• [TASK TO CARRY OUT] Show every line of the rows below that contains the string "checkbox".

• [LISTED RECORDS]

## Begin

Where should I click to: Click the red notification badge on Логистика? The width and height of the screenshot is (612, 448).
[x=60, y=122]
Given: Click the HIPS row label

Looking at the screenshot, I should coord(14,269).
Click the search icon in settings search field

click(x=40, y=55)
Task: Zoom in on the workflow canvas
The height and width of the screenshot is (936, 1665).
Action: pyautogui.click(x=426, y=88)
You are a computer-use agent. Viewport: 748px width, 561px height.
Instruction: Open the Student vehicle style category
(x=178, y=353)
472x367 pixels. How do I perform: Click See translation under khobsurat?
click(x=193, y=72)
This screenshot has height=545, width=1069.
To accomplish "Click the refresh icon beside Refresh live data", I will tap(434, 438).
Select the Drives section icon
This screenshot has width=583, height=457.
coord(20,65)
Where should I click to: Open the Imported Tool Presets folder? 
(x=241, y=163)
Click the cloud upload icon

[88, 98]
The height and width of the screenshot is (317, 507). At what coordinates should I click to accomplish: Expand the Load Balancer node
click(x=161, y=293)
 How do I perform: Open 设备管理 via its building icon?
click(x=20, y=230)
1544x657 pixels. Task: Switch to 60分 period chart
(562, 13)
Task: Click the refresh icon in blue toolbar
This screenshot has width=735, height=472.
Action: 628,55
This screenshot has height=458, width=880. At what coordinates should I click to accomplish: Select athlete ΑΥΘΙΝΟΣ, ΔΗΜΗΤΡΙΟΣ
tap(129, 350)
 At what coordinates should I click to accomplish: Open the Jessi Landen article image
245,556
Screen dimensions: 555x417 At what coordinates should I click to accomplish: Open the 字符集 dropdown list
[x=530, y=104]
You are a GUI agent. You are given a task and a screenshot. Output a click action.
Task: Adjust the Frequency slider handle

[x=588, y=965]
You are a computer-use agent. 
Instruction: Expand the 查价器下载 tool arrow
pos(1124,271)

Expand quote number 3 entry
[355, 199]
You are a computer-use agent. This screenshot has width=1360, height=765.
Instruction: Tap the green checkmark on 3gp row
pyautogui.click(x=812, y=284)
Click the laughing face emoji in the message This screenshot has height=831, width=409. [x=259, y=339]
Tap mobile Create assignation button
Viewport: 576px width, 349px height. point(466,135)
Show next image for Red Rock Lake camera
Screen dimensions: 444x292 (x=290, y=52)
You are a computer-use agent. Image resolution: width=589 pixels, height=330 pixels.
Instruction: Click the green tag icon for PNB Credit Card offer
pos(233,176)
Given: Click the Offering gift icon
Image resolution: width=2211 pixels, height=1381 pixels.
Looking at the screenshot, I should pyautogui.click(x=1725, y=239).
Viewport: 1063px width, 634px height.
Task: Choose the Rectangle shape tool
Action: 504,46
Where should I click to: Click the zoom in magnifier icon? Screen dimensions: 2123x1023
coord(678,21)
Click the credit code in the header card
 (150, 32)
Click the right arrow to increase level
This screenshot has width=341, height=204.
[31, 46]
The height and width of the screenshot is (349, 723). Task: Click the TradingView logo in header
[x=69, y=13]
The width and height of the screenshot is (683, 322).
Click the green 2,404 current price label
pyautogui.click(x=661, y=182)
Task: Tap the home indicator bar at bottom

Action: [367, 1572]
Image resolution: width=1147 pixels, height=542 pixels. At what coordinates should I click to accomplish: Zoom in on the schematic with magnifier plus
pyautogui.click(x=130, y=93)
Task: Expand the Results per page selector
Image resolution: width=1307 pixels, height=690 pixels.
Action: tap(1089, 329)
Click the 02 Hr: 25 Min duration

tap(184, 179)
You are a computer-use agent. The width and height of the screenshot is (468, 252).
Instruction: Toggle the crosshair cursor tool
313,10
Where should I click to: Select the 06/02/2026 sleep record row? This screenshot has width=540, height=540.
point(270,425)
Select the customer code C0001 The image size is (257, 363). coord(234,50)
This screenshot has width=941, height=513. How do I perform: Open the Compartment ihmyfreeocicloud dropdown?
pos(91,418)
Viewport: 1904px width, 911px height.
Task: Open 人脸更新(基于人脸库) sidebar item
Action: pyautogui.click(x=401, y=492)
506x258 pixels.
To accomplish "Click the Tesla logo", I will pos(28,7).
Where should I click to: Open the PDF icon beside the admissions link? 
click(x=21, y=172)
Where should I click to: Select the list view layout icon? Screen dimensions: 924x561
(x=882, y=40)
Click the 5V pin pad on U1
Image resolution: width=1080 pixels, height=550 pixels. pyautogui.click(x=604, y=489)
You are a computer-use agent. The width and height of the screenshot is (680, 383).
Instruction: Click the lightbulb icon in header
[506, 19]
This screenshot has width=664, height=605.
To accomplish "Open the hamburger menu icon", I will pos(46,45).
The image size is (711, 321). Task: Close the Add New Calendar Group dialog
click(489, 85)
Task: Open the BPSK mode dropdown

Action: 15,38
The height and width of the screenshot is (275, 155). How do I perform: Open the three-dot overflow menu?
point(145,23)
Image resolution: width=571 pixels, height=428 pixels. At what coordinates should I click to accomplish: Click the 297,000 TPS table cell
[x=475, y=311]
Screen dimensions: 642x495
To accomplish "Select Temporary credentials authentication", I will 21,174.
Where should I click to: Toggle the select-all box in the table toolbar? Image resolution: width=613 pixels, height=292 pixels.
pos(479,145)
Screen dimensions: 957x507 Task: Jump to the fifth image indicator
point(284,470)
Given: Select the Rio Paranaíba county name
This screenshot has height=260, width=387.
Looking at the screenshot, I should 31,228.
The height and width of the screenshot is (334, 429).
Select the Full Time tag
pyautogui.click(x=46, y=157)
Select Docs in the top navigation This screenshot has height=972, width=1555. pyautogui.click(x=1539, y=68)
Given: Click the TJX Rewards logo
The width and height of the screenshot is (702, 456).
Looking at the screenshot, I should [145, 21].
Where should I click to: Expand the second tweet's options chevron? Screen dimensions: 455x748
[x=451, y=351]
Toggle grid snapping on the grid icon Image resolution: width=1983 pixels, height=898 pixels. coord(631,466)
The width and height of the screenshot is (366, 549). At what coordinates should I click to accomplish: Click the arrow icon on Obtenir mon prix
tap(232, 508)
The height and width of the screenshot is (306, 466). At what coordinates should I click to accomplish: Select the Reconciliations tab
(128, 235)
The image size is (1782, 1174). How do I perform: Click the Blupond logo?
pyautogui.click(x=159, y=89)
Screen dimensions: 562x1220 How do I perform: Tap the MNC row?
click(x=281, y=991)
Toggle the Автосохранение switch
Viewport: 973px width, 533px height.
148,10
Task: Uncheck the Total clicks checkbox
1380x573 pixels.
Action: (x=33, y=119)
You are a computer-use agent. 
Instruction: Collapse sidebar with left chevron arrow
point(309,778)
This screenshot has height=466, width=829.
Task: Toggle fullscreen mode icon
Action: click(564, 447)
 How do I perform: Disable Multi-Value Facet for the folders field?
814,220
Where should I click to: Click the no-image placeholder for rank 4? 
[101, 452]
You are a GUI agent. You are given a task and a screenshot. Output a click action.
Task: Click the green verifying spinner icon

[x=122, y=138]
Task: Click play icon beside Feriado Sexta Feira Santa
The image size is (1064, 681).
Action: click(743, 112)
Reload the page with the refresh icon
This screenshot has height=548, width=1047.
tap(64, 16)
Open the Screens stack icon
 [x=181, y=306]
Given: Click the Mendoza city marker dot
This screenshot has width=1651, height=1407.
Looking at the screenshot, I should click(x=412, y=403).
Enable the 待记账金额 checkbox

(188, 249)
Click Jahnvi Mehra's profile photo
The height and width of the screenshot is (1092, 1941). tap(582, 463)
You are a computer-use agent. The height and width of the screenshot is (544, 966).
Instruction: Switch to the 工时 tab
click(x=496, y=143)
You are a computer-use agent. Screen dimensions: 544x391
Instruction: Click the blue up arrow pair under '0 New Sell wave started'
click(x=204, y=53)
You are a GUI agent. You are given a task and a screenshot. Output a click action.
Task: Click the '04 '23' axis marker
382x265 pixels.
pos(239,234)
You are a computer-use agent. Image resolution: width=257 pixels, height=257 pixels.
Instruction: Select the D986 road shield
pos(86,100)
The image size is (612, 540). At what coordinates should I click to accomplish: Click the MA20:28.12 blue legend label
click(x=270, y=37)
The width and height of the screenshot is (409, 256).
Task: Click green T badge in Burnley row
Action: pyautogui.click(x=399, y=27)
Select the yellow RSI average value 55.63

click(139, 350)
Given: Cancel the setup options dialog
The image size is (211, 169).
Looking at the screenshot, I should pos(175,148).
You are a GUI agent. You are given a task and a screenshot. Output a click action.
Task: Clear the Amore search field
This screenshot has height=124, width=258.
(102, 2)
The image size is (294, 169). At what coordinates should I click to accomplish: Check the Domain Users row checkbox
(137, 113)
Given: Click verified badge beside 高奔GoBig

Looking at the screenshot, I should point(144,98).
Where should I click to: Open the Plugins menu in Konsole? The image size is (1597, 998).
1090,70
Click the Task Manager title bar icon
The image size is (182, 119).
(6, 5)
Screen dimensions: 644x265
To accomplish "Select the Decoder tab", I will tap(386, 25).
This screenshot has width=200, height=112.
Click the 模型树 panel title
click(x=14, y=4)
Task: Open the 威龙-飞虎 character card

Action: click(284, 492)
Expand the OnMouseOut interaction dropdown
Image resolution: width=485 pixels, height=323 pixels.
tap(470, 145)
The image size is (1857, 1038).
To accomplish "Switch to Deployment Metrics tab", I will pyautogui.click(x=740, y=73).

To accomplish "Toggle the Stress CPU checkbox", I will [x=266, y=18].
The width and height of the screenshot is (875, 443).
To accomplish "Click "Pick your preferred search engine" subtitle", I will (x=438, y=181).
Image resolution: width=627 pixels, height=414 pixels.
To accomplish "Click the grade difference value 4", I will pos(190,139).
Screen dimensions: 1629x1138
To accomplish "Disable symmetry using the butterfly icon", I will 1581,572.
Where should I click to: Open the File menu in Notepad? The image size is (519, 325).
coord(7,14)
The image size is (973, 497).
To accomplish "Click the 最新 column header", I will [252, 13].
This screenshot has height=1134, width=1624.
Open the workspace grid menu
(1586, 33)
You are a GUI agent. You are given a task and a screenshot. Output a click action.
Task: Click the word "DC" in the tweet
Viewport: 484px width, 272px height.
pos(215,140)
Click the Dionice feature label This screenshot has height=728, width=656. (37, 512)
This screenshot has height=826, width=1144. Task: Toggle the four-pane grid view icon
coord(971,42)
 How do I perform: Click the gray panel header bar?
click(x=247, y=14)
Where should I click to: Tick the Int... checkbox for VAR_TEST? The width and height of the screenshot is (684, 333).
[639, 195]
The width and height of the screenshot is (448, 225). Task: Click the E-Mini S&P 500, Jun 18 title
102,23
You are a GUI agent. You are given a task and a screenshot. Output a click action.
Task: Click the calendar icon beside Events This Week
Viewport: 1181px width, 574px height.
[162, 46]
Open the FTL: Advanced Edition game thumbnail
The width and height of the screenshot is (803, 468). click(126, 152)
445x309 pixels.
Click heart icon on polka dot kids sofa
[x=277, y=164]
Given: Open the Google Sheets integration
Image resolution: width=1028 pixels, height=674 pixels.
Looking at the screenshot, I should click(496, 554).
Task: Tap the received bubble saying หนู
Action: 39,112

## End

• [SOLUTION TO THE EXERCISE]
Task: Uncheck the Total clicks checkbox
Enable the 待记账金额 checkbox
The image size is (294, 169). At what coordinates should I click to accomplish: Check the Domain Users row checkbox
To accomplish "Toggle the Stress CPU checkbox", I will [x=266, y=18].
Where should I click to: Tick the Int... checkbox for VAR_TEST? The width and height of the screenshot is (684, 333).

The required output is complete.